Try creating a notebook: 1. Click File > New File > R Notebook 2. Save the example notebook that opens 3. Click Preview to see how it looks

Things to try: [] Change the output format to PDF or Word [] Add section headers and see how they appear in the preview [] Create and run a new code chunk

Common Mistakes to Watch Out For

Case Sensitivity

# These are different variables
score <- 85
SCORE <- 95
print(score)  # Shows 85
[1] 85
# This would cause an error because Score (capital S) doesn't exist
# print(Score)

Assignment vs. Equality Testing

# Use <- for assignment (storing values)
x <- 10

# Use == to test if things are equal
x == 10  # Returns TRUE
[1] TRUE
x = 10   # This works but <- is preferred in R

Getting Help

# Add # for comments that R ignores
# Use help() or ? to get documentation
?mean
help(mean)

Different Coding Styles

There are often several ways to do the same thing in R. Here are three ways to find students with math scores over 80:

# Base R style using subset()
subset(student_data, math_scores > 80)

# Base R with brackets
student_data[student_data$math_scores > 80,]

# Modern tidyverse style
library(dplyr)
student_data |>
  filter(math_scores > 80)

save.image()

All three give the same result. The tidyverse style is often easier to read and understand.

Exercise

Create your own notebook and try these basic operations:

  1. Create a vector of 10 test scores
  2. Calculate the mean and standard deviation
  3. Create a data frame with student names and scores
  4. Use summary() to explore your data
# Your code here:
# scores <- c(85, 92, 78, 88, 95, 82, 90, 85, 89, 91)

Practice Time

Let’s review what we’ve covered so far:

  • We learned about R and RStudio:
    • R is a powerful programming language for statistics and data
    • RStudio provides a user-friendly environment with helpful features
    • Projects help keep our work organized
  • We practiced basic R operations:
    • Using R as a calculator
    • Creating variables with <-
    • Building vectors with c()
    • Working with different data types (numbers, text, TRUE/FALSE)
    • Creating data frames to organize multiple variables
    • Installing and loading packages
    • Using the pipe operator |>
  • We started working with R Notebooks:
    • Combining text, code, and output
    • Creating code chunks
    • Running code and seeing results
    • Adding explanatory text
  • We learned about common pitfalls:
    • R is case sensitive
    • Different ways to write the same operation
    • How to get help when stuck

Now let’s put these skills into practice!

Take 10 minutes to:

  • Explore the RStudio interface:
    • Environment pane (where your data lives)
    • Console pane (where you can type commands)
    • Source Pane (where you write your code)
      • Try the Outline button
      • Use the Preview button
      • Practice with the Run button
  • Create and run your own code chunks
  • Try some basic R commands
  • Ask questions - we’re here to help!

### Collected material
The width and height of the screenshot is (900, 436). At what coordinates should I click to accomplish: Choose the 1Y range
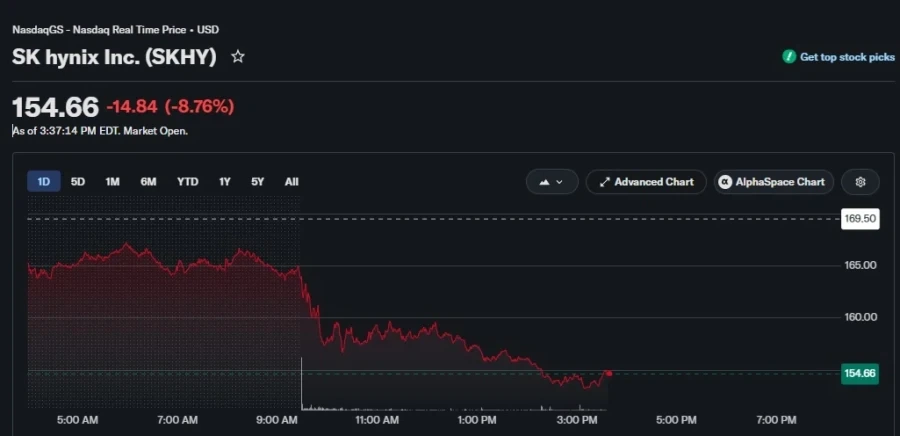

### Tasks to perform
- 1) In the R tutorial, which of the three coding styles for finding students with math scores over 80 is described as often easier to read and understand?
- 2) Reproduce the R tutorial word for word, from "Case Sensitivity" down to "# print(Score)".

### Results for the exercise
- 1) The modern tidyverse style.

- 2)
Case Sensitivity

# These are different variables
score <- 85
SCORE <- 95
print(score)  # Shows 85
[1] 85
# This would cause an error because Score (capital S) doesn't exist
# print(Score)